Court Opinion

ID: 9686760
Source: CourtListenerOpinion
Date Created: 2023-08-24 16:05:15.905015+00
Date Added: 2024-06-11T18:18:21.943198
License: Public Domain

Chappell, J.,
dissenting.
I respectfully dissent. As far as important here, the city ordinance involved provides: “It shall be unlawful for any person * * * to sell or offer for sale, or dispose of in any manner, any obscene, lewd, or indecent book, picture, or other publication or thing.” (Italics supplied.)
As I view it, the words “dispose of in any manner” should be read in context with the words “to sell or offer for sale.” In doing so, the principle contained in the legal doctrines of “ejusdem generis” and “noscitur a sociis” gives the language a meaning which includes all related dispositions to another of “any obscene, lewd, or indecent” property which may be made consistent with the intent and purpose of the ordinance to prohibit the selling or offering for sale.

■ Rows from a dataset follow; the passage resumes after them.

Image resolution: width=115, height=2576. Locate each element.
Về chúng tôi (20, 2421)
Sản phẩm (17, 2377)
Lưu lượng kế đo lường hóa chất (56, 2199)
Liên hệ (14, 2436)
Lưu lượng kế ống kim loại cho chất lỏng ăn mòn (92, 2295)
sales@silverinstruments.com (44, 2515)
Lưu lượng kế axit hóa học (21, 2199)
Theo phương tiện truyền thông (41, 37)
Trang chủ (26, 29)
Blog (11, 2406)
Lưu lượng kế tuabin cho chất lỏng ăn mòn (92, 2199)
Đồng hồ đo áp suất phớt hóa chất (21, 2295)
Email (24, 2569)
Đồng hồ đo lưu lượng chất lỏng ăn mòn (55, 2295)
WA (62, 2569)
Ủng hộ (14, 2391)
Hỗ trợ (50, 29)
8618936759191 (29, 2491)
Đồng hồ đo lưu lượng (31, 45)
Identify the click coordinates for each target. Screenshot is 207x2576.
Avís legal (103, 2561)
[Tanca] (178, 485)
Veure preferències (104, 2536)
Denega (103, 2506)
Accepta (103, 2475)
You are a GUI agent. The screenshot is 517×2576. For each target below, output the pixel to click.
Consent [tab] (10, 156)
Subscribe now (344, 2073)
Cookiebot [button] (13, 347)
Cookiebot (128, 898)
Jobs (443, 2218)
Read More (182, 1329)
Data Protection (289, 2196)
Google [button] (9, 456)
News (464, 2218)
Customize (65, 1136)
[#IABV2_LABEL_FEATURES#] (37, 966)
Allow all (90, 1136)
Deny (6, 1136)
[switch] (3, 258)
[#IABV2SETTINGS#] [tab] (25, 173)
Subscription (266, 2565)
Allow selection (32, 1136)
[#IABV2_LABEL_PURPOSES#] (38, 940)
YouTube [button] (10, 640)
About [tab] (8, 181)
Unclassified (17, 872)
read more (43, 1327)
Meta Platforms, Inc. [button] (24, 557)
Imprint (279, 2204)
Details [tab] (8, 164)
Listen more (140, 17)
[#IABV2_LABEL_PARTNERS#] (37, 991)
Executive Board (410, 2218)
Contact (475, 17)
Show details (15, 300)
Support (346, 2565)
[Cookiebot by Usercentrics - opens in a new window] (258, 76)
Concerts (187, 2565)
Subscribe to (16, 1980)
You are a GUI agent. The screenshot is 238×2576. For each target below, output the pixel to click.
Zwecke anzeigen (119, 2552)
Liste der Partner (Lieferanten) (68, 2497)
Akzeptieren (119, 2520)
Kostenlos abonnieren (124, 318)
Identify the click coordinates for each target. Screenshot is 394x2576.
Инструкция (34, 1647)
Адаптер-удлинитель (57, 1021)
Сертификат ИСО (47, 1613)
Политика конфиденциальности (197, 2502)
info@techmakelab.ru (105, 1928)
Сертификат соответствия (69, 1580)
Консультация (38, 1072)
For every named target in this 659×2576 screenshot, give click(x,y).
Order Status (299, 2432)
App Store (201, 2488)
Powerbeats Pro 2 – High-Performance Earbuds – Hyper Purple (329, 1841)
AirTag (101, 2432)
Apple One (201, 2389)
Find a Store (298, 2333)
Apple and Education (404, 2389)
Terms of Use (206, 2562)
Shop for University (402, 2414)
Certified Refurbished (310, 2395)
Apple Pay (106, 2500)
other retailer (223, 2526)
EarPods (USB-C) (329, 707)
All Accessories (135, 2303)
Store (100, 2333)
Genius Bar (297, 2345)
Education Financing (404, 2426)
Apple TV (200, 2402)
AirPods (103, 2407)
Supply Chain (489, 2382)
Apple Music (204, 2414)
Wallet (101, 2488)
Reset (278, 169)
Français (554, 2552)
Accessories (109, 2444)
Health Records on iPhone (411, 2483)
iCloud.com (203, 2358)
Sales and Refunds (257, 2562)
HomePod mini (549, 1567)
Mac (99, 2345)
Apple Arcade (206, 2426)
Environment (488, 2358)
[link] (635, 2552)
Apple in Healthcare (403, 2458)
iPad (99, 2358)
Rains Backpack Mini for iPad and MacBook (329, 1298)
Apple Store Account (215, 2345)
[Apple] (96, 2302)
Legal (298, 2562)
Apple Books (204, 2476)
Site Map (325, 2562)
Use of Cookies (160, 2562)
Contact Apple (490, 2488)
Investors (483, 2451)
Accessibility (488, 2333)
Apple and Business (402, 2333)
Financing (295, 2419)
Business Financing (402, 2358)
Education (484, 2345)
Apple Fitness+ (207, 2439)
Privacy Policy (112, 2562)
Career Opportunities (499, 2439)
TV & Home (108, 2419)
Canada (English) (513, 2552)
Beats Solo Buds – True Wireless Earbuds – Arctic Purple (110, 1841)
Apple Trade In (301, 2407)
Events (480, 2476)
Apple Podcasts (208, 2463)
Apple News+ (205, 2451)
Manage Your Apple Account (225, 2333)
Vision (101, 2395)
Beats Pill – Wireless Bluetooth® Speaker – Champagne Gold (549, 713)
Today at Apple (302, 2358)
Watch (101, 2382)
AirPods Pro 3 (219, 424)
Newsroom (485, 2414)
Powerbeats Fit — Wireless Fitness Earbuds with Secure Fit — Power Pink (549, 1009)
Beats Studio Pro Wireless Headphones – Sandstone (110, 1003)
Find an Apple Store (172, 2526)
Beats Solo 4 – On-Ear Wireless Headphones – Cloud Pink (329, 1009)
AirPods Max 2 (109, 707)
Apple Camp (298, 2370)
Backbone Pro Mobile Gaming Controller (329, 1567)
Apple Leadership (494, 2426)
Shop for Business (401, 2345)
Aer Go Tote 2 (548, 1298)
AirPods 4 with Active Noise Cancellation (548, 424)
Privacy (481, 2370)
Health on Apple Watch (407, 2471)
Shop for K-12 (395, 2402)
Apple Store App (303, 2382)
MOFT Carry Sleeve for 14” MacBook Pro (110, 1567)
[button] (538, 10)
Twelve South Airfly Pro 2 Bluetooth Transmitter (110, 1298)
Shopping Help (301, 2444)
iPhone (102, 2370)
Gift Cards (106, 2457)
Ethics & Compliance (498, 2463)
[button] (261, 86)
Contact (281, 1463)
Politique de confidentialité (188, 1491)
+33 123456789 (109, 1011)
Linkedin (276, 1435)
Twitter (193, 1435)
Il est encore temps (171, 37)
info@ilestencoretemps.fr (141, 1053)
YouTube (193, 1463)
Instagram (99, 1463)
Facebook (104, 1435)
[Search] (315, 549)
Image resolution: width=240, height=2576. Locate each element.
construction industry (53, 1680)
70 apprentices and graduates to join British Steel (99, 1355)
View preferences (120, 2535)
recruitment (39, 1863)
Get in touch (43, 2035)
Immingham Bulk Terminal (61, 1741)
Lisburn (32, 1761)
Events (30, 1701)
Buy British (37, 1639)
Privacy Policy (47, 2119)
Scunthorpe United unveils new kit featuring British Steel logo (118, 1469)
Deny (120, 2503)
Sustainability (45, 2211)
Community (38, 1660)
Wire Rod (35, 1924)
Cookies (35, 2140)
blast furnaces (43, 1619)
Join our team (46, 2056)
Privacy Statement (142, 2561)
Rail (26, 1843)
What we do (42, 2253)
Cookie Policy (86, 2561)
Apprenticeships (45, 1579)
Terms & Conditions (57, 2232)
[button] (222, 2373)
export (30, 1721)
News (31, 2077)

To “dispose of” in a popular sense as used in reference to property means to part with a right to or possession or ownership of it to another. If that does not take place, it could hardly be said that the property was disposed of when as here “dispose of in any manner” which, as general language, follows and is associated with “sell or offer for sale,” words of like kind or character. When used in that context, “dispose of in any manner” was intended to include all those cases where persons by some artifice, indirection, or design, have attempted to cover up or circumvent a sale or offer for sale of “obscene, lewd, or indecent book, picture, or other publication or thing” and thus evade the penalty of the law.
Viewed in such light, I am unable to comprehend *649that a citizen wholly innocent of any wrongdoing could be charged and convicted under the ordinance.
Authorities supporting the foregoing conclusions are too numerous to repeat here. They are cited in Words and Phrases (Perm. Ed.), Vol. 12 A, pp. 497, 500, 501, 505, and 507; and Words and Phrases (Perm. Ed.), Vol. 38, pp. 567, 568, and 569. See, also, 82 C. J. S., Statutes, § 331, p. 654, and § 332, p. 656, with authorities cited. In such last-cited section at page 660, dealing with the doctrine of “ejusdem generis” it is said: “It has been held especially applicable to penal or criminal statutes, and statutes which partake of the nature of criminal process.
“This rule or maxim is an illustration or specific application of the broader maxim noscitur a sociis, which is discussed supra § 331. * * *
“The rule finds application and has frequently been applied where such terms as ‘other,’ ‘any other,’ ‘others,’ ‘or otherwise,’ or ‘other thing’ follow an enumeration of particular classes, and where this occurs such words are to be read as ‘other such like,’ and are construed to include only others of like kind or character.”
As I view it, the district court erroneously dismissed the complaint and the judgment doing so should have been reversed.
I am authorized to say that Simmons, C. J., concurs in this dissent.